In the paper, Bryant and her team describe an instance where a 15-year-old patient who had recently delivered an extremely preterm child declined a long-acting reversable contraceptive (LARC) implant after a lactation consultant noted that it might impact her milk supply. Existing research doesn’t show an adverse effect of hormonal contraception on milk production, but those studies were mostly among healthy mothers of term babies. Both preventing unintended pregnancy and increasing breastfeeding rates are important public health goals, and the paper’s authors argue that the patient’s values on those topics should be explored when making decisions that could impact either.

This is called ‘bedside advocacy,’ says Bryant, where different providers with different health priorities offer divergent interpretations of the data at the patient’s bedside, influencing the outcome. In this case, the patient’s needs are complex, as the patient is at a high-risk for repeat pregnancy, and breastmilk is critically important for her preterm baby’s health. The paper provides a list of questions about birth spacing, breastfeeding, contraception, sexual activity and more that providers can use to counsel patients toward a shared decision.

“Though it is certainly plausible, the preponderance of the evidence shows that hormonal contraception does not reduce milk production or breastfeeding. But it is important to use shared-decision making tools and interviewing techniques when counseling a postpartum patient on contraception,” says Bryant. “Patients may value the benefits of breastfeeding or
contraception differently than their care providers. Working together is the best way to find an option that most fits the patient’s individual needs.”

Many women in the postpartum period have concerns about the adverse impact of hormonal contraception on breast milk production, and providers often interpret the impact on contraception on breastfeeding in a way that supports their own personal priorities. In clinical situations, women may feel led to make choices that don’t reflect their own needs, such as the need to prevent pregnancy or the desire to prioritize breastfeeding over contraception.

“It is anecdotal, but some women do report that they experience changes in milk production with progesterone-containing contraception,” says Stuebe. “For this reason, we do need to make sure we discuss both hormonal and non-hormonal intrauterine devices, and as well as implants, with all of our patients.”

Social and racial injustices further complicate bedside advocacy as conversations regarding reproduction. The history of the forced sterilization of women of color throughout the 20th century may have deeper implications regarding approaches to breastfeeding and contraception. The authors recommend that health care providers make a conscious effort to avoid perpetuating the systematic devaluing of reproduction of poor women and women of color through coercive contraception counseling, whether that coercion is done consciously or unconsciously.
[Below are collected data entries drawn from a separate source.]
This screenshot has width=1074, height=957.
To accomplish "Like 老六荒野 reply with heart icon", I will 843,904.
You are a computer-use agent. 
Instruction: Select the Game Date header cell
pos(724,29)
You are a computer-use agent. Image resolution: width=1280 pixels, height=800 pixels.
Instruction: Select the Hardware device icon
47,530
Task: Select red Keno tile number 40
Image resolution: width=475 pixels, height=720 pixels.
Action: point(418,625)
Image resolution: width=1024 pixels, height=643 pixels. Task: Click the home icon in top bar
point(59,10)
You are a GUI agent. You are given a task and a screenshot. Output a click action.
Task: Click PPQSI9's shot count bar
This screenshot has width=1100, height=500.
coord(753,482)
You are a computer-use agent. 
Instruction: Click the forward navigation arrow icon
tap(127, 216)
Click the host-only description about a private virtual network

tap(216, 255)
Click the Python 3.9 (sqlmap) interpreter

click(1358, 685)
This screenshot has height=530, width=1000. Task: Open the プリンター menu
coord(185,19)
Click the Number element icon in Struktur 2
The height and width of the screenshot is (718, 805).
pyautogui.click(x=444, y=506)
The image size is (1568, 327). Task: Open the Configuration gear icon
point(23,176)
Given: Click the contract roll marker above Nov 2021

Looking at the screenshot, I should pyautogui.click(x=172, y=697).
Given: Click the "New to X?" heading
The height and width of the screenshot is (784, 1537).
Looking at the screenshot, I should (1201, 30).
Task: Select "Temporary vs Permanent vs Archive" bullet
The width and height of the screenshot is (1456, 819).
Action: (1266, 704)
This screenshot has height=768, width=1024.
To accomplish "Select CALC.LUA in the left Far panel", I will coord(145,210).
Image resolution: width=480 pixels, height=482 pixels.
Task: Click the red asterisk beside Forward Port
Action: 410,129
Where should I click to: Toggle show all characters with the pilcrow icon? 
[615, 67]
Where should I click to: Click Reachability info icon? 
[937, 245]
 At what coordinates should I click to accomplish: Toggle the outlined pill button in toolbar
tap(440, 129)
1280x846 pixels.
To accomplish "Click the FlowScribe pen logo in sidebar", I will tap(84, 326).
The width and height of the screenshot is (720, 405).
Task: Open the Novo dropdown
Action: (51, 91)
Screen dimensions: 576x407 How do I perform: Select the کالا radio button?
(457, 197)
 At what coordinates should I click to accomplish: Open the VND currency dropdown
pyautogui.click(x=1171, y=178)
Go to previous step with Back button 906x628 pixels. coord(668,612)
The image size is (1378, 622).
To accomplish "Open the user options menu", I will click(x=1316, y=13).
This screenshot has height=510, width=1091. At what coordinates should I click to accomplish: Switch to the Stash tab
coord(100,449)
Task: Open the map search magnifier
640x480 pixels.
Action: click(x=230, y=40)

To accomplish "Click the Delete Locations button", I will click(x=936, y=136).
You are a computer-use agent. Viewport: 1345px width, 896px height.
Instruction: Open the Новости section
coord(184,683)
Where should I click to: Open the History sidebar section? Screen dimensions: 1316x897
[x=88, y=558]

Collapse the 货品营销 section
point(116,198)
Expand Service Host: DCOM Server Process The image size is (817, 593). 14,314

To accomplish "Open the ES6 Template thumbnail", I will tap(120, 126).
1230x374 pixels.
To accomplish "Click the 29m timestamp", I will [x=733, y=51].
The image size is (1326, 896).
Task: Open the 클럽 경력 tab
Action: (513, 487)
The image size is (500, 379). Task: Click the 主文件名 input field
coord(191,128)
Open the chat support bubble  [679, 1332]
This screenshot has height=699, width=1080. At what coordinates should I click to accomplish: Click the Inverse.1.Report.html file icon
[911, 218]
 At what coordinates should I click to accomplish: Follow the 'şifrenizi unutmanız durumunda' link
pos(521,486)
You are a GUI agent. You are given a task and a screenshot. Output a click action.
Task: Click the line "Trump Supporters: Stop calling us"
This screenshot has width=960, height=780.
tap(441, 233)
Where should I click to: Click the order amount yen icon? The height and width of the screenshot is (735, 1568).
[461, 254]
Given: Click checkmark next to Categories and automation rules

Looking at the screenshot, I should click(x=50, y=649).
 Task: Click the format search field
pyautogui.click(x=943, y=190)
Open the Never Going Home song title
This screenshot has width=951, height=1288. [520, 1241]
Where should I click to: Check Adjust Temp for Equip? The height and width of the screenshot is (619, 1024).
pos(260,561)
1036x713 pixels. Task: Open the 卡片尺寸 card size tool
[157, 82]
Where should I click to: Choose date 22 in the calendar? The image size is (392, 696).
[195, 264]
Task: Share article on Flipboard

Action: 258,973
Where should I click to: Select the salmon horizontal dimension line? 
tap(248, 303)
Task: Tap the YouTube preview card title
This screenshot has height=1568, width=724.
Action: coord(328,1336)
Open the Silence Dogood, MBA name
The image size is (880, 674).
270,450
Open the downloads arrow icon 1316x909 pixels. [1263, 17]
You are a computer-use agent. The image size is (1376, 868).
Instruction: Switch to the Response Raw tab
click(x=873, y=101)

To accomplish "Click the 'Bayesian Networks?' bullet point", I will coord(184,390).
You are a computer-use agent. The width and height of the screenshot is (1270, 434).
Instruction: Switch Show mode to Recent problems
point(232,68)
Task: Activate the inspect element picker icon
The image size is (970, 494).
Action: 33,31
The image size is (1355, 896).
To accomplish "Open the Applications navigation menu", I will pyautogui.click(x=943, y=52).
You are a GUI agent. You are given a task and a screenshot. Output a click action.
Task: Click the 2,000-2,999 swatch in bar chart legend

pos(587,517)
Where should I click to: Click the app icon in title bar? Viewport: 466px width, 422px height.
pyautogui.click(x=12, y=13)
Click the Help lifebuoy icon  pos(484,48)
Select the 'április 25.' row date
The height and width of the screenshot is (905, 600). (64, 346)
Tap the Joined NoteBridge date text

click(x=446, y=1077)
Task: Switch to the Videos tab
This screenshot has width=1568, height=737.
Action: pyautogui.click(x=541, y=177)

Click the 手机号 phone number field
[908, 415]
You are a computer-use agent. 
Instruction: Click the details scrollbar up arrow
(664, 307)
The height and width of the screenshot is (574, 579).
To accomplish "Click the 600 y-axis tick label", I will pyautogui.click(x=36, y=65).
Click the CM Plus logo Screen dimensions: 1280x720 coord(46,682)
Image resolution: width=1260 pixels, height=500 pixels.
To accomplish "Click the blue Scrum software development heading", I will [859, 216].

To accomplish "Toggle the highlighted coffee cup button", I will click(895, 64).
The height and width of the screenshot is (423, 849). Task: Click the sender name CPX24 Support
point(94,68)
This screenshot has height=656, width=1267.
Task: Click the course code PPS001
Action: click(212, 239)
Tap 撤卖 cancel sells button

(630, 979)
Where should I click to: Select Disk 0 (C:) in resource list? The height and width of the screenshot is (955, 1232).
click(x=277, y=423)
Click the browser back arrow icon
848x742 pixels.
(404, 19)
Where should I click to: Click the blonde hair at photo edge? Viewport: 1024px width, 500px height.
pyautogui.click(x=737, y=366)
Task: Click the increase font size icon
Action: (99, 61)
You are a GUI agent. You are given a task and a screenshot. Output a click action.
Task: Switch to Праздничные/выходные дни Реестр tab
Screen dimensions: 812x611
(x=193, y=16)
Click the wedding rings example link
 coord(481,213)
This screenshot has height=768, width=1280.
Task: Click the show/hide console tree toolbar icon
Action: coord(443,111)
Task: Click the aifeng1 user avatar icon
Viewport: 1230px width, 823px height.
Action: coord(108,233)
Stephanie Devane-Johnson, PhD, CNM, associate professor at Vanderbilt School of Nursing and former faculty member at UNC OB-GYN is a co-author on the paper. She says breastfeeding disparities still remain in the African American community.

“However, the barriers are being addressed by increasing the number of peer counselors and lactation consultants of color and illuminating cultural and historical aspects that contribute to the low number. The disparity is multi-dimensional and must be addressed from many directions.”

The best way forward in postpartum contraception counseling is a patient-centered approach to care where the provider, knowledgeable about postpartum care, and the patient, the expert on her own body and her own life goals, come up with a plan together.

“Counseling on contraception and breastfeeding offers a critical opportunity for providing care that is respectful of and responsive to patients’ individual needs, preferences and values,” says Bryant. “We should use these opportunities to make sure that each patient’s individual situation is recognized and treated with respect.”